> _BRIEF_
For the entries below, repeat exactly each line starting with the one that contains "Select the step 1 circle indicator" and going on through the one that contains "You are a computer-use agent. Image resolution: width=812", and no others.

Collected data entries
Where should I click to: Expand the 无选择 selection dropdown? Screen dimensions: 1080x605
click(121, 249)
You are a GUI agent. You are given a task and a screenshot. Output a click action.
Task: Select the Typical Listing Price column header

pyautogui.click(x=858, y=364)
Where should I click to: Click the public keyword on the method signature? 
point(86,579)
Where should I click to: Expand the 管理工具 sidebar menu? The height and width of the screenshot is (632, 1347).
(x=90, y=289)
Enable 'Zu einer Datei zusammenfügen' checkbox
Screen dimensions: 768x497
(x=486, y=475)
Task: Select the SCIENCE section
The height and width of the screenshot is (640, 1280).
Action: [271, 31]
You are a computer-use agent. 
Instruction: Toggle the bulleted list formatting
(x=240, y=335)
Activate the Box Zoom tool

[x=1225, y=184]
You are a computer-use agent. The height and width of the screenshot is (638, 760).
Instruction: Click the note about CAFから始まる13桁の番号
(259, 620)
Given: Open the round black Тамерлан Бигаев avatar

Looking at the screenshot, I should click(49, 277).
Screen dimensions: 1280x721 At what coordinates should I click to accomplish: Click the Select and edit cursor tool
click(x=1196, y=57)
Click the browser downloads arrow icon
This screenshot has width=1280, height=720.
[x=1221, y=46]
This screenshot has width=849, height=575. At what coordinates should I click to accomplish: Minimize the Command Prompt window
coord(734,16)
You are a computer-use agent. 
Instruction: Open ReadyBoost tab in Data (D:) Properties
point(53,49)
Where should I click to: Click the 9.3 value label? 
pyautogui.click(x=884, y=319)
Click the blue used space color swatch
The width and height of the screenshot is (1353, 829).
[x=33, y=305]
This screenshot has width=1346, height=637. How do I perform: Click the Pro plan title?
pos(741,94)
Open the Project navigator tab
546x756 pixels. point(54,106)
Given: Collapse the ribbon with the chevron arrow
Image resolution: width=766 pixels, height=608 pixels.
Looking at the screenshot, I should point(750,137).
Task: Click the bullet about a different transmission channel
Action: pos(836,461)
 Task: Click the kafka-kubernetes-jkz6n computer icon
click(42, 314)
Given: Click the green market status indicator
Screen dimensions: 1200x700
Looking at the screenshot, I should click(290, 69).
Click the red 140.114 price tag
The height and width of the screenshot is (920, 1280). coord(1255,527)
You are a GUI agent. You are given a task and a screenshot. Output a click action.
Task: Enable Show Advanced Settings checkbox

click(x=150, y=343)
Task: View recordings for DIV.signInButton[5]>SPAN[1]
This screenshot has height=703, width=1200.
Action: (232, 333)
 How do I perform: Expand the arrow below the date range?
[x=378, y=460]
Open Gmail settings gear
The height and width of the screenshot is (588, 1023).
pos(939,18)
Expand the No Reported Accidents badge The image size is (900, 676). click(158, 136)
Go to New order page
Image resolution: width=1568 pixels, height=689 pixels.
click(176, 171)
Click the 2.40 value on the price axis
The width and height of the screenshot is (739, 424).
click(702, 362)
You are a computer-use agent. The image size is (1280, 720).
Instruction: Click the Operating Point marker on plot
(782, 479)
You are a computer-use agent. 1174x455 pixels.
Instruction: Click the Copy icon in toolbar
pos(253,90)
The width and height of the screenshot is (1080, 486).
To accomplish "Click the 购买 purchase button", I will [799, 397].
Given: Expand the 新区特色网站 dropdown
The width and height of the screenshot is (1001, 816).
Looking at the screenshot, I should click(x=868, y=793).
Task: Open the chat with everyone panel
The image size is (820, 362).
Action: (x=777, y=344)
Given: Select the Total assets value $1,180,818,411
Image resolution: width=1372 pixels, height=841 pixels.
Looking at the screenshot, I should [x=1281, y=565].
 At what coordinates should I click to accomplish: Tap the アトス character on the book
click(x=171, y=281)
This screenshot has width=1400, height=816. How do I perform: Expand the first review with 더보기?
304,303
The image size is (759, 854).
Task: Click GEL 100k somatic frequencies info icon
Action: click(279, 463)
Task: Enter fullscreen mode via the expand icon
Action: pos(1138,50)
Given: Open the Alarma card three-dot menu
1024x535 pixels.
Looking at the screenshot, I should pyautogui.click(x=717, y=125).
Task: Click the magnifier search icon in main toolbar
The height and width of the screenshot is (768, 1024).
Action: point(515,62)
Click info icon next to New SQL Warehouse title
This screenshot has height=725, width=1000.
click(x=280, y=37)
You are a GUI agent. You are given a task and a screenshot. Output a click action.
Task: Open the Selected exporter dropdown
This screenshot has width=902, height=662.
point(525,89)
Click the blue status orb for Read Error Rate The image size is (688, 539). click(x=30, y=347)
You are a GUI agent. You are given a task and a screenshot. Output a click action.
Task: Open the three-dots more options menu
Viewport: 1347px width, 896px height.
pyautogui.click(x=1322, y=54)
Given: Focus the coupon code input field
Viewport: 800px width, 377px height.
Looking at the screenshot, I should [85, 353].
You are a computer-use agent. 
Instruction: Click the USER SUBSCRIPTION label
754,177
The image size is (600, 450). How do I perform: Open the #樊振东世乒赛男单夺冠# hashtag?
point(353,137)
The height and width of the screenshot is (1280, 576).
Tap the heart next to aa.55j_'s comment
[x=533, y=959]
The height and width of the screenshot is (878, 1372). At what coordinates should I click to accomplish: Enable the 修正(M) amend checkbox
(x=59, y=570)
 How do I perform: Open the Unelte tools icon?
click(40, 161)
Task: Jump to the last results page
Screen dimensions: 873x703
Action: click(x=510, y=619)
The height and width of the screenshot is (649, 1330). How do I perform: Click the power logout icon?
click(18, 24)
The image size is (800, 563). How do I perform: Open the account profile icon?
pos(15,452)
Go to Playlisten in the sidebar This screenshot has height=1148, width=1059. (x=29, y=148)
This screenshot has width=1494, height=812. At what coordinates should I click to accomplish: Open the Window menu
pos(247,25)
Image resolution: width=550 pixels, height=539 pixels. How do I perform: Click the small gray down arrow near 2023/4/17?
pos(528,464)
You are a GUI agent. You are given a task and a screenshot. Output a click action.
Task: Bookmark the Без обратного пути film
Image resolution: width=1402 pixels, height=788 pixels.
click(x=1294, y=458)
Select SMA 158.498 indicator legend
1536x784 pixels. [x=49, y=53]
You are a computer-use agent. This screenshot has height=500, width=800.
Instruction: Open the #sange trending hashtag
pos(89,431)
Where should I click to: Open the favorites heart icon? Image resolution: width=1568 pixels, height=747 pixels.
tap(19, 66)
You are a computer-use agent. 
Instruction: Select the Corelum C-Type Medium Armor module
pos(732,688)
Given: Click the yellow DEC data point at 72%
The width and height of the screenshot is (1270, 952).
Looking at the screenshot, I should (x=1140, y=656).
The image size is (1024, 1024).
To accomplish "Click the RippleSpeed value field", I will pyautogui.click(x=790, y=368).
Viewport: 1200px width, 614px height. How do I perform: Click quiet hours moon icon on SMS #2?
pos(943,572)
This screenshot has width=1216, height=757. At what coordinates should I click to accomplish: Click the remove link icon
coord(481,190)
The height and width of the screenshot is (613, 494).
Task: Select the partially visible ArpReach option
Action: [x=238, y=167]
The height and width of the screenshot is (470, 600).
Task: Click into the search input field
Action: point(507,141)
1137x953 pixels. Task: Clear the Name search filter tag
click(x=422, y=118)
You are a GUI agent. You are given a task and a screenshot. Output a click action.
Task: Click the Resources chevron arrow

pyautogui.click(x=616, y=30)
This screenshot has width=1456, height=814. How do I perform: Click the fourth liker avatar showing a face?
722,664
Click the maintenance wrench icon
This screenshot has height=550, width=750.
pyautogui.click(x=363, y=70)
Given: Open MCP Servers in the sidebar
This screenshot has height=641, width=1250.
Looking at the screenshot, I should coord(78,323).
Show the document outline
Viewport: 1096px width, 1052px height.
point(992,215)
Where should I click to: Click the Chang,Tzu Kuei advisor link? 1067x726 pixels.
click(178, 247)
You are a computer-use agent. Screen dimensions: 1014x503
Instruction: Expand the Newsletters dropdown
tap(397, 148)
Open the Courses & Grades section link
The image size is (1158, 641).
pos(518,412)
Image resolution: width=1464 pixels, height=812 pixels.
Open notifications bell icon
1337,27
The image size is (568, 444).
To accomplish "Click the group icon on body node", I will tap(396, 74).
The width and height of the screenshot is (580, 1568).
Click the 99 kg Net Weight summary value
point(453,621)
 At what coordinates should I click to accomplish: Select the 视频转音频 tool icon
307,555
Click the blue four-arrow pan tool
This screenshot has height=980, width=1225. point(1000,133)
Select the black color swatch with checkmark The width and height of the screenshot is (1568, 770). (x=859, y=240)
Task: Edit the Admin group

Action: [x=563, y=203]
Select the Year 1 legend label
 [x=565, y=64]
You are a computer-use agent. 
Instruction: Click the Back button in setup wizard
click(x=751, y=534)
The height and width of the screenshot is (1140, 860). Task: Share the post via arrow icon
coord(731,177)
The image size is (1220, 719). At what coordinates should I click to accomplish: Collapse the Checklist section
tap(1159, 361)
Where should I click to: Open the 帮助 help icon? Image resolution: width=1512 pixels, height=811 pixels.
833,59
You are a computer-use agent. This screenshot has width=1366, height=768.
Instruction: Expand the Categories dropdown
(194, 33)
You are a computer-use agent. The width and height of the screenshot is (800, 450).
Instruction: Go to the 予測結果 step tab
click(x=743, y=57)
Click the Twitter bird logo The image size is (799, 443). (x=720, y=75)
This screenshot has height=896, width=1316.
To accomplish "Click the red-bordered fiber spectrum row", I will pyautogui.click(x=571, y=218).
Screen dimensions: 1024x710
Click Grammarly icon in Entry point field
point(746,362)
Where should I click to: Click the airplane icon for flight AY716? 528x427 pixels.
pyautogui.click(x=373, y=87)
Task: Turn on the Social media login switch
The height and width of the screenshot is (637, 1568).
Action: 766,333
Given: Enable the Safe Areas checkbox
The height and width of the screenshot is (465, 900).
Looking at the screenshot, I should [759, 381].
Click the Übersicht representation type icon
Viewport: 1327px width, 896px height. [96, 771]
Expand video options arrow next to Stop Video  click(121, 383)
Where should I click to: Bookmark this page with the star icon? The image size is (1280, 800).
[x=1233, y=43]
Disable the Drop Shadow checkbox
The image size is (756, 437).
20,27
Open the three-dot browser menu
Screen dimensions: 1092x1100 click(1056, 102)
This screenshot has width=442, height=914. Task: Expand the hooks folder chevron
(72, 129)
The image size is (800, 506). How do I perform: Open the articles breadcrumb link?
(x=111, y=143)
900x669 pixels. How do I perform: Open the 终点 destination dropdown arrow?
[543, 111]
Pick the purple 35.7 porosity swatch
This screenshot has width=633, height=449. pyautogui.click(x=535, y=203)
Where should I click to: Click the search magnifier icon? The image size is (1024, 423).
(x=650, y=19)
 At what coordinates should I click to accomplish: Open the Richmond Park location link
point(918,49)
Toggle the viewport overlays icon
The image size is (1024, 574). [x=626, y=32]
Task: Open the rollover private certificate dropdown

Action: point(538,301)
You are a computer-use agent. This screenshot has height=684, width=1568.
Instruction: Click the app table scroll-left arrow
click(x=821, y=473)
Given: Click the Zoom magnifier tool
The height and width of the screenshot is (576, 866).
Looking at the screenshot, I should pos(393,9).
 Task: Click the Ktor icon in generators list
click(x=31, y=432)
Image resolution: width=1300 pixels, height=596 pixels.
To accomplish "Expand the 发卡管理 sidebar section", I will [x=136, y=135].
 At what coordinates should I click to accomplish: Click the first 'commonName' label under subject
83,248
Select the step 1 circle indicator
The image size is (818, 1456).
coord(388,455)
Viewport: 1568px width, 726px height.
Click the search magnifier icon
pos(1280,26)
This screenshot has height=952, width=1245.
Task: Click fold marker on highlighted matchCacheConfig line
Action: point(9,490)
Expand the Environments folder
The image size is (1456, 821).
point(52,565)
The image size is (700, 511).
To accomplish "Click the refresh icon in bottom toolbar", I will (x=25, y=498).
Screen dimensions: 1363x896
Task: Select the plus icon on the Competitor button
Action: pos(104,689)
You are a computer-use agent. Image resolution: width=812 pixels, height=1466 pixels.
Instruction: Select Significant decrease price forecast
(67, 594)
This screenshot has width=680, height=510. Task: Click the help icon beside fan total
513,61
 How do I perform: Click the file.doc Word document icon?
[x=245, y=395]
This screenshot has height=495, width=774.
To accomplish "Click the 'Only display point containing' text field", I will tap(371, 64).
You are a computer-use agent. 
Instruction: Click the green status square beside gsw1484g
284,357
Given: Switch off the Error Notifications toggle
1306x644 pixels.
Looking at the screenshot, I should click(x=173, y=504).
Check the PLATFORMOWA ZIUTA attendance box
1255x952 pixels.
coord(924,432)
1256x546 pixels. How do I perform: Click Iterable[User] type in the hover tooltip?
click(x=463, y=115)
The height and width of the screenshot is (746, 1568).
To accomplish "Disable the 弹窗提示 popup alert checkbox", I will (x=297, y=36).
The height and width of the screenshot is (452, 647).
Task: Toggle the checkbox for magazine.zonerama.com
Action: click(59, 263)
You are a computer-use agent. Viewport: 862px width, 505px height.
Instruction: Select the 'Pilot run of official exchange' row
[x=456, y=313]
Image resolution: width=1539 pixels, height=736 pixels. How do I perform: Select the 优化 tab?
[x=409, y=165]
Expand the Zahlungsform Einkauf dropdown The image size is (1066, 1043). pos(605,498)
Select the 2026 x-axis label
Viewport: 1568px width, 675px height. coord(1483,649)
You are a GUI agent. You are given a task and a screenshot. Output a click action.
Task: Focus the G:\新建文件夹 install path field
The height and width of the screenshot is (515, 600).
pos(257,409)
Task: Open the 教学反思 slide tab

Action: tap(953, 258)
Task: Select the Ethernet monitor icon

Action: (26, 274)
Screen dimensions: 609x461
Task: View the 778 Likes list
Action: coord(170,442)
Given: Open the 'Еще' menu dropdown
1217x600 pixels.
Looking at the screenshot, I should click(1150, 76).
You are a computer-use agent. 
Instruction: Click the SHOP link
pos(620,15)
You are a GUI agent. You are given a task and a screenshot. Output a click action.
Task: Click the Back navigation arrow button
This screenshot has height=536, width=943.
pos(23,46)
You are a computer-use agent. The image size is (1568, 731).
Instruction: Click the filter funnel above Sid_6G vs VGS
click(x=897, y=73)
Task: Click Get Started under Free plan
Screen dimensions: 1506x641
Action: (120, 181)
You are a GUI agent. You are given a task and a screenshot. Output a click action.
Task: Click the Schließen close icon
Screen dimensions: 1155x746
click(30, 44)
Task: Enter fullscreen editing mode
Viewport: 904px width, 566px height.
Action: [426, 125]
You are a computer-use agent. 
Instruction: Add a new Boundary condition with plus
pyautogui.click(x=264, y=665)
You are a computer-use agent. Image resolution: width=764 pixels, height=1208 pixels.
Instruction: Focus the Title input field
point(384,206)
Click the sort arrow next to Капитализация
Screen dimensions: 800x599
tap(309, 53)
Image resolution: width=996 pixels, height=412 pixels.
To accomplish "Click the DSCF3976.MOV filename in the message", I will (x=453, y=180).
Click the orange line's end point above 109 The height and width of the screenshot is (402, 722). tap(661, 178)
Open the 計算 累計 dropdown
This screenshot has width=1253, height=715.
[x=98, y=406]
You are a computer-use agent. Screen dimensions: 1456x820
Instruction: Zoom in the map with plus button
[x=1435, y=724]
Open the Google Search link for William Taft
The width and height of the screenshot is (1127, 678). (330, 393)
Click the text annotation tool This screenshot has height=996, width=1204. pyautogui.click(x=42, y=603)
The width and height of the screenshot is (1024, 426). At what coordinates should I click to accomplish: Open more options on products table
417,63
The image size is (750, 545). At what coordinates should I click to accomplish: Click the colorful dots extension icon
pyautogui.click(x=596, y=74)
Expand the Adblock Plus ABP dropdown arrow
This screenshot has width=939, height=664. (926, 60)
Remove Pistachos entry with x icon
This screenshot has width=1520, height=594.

> _RESPONSE TO THE EXERCISE_
Select the step 1 circle indicator
The image size is (818, 1456).
coord(388,455)
Viewport: 1568px width, 726px height.
Click the search magnifier icon
pos(1280,26)
This screenshot has height=952, width=1245.
Task: Click fold marker on highlighted matchCacheConfig line
Action: point(9,490)
Expand the Environments folder
The image size is (1456, 821).
point(52,565)
The image size is (700, 511).
To accomplish "Click the refresh icon in bottom toolbar", I will (x=25, y=498).
Screen dimensions: 1363x896
Task: Select the plus icon on the Competitor button
Action: pos(104,689)
You are a computer-use agent. Image resolution: width=812 pixels, height=1466 pixels.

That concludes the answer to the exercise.